We put Armand de Brignac Blanc de Noirs Assemblage No. 4 under the microsope.

By Mike Desimone And Jeff Jenssen 23/04/2024

In our quest to locate the most exclusive and exciting wines for our readers, we usually ask the question, “How many bottles of this were made?” Often, we get a general response based on an annual average, although many Champagne houses simply respond, “We do not wish to communicate our quantities.” As far as we’re concerned, that’s pretty much like pleading the Fifth on the witness stand; yes, you’re not incriminating yourself, but anyone paying attention knows you’re probably guilty of something. In the case of some Champagne houses, that something is making a whole lot of bottles—millions of them—while creating an illusion of rarity.

We received the exact opposite reply regarding Armand de Brignac Blanc de Noirs Assemblage No. 4. Yasmin Allen, the company’s president and CEO, told us only 7,328 bottles would be released of this Pinot Noir offering. It’s good to know that with a sticker price of around $1,800, it’s highly limited, but it still makes one wonder what’s so exceptional about it.

Known by its nickname, Ace of Spades, for its distinctive and decorative metallic packaging, Armand de Brignac is owned by Louis Vuitton Moët Hennessy and Jay-Z and is produced by Champagne Cattier. Each bottle of Assemblage No. 4 is numbered; a small plate on the back reads “Assemblage Four, [X,XXX]/7,328, Disgorged: 20 April, 2023.” Prior to disgorgement, it spent seven years in the bottle on lees after primary fermentation mostly in stainless steel with a small amount in concrete. That’s the longest of the house’s Champagnes spent on the lees, but Allen says the winemaking team tasted along the way and would have disgorged earlier than planned if they’d felt the time was right.

Chef de cave, Alexandre Cattier, says the wine is sourced from some of the best Premier and Grand Cru Pinot Noir–producing villages in the Champagne region, including Chigny-les-Roses, Verzenay, Rilly-la-Montagne, Verzy, Ludes, Mailly-Champagne, and Ville-sur-Arce in the Aube département. This is considered a multi-vintage expression, using wine from a consecutive trio of vintages—2013, 2014, and 2015—to create an “intense and rich” blend. Seventy percent of the offering is from 2015 (hailed as one of the finest vintages in recent memory), with 15 percent each from the other two years.
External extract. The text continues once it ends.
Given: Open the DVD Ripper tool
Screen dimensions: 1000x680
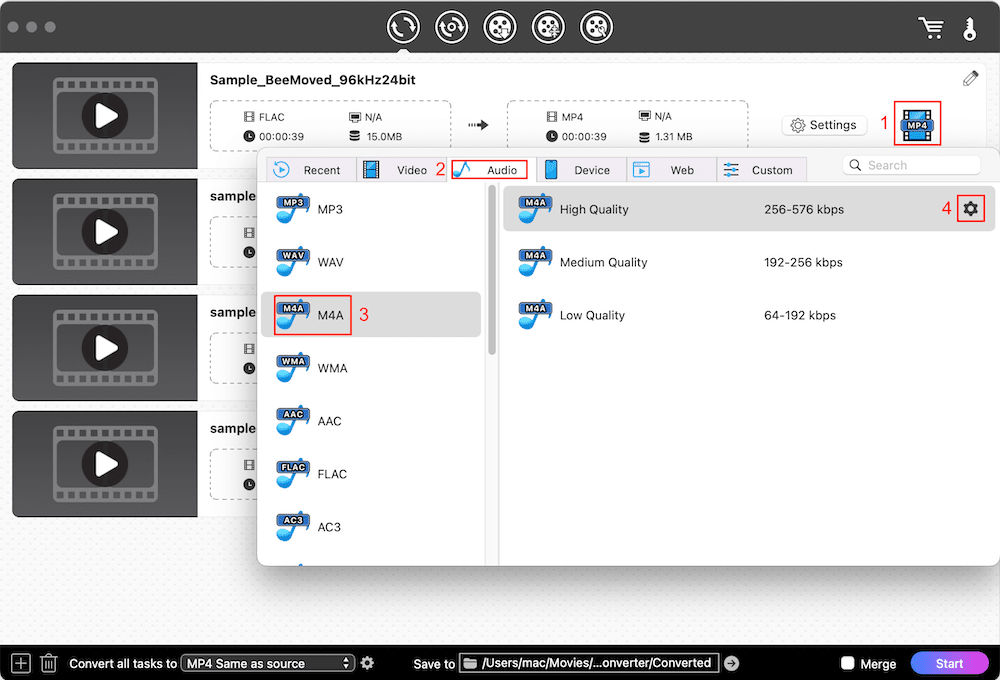Looking at the screenshot, I should click(x=451, y=26).
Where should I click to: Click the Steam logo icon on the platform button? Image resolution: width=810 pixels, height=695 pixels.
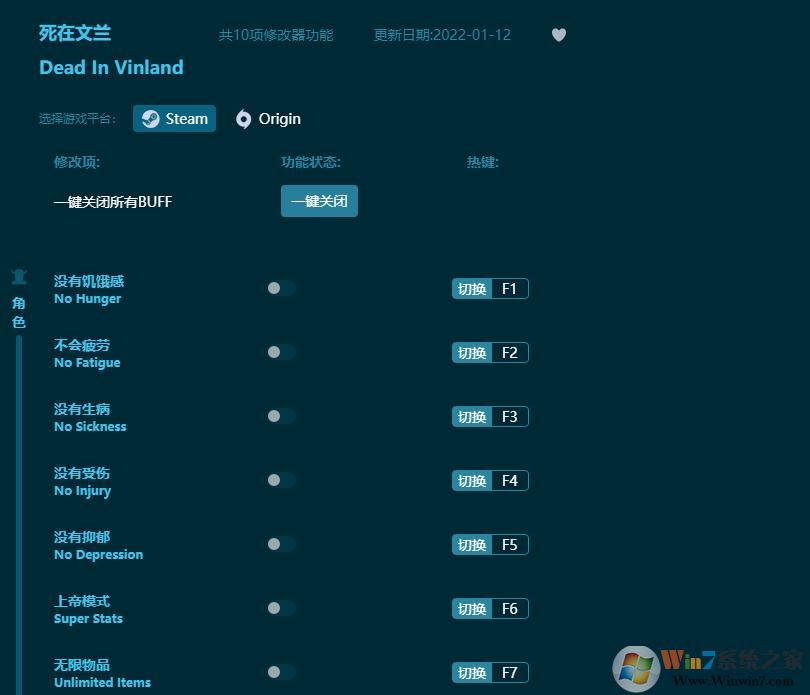150,118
This precisely crafted Champagne uses only the tête de cuvée juice, a highly selective extraction process. As Allen points out, “the winemakers solely take the first and freshest portion of the gentle cuvée grape press,” which assures that the finished wine will be the highest quality.  Armand de Brignac used grapes from various sites and three different vintages so the final product would reflect the house signature style. This is the fourth release in a series that began with Assemblage No. 1. “Testing different levels of intensity of aromas with the balance of red and dark fruits has been a guiding principle between the Blanc de Noirs that followed,” Allen explains.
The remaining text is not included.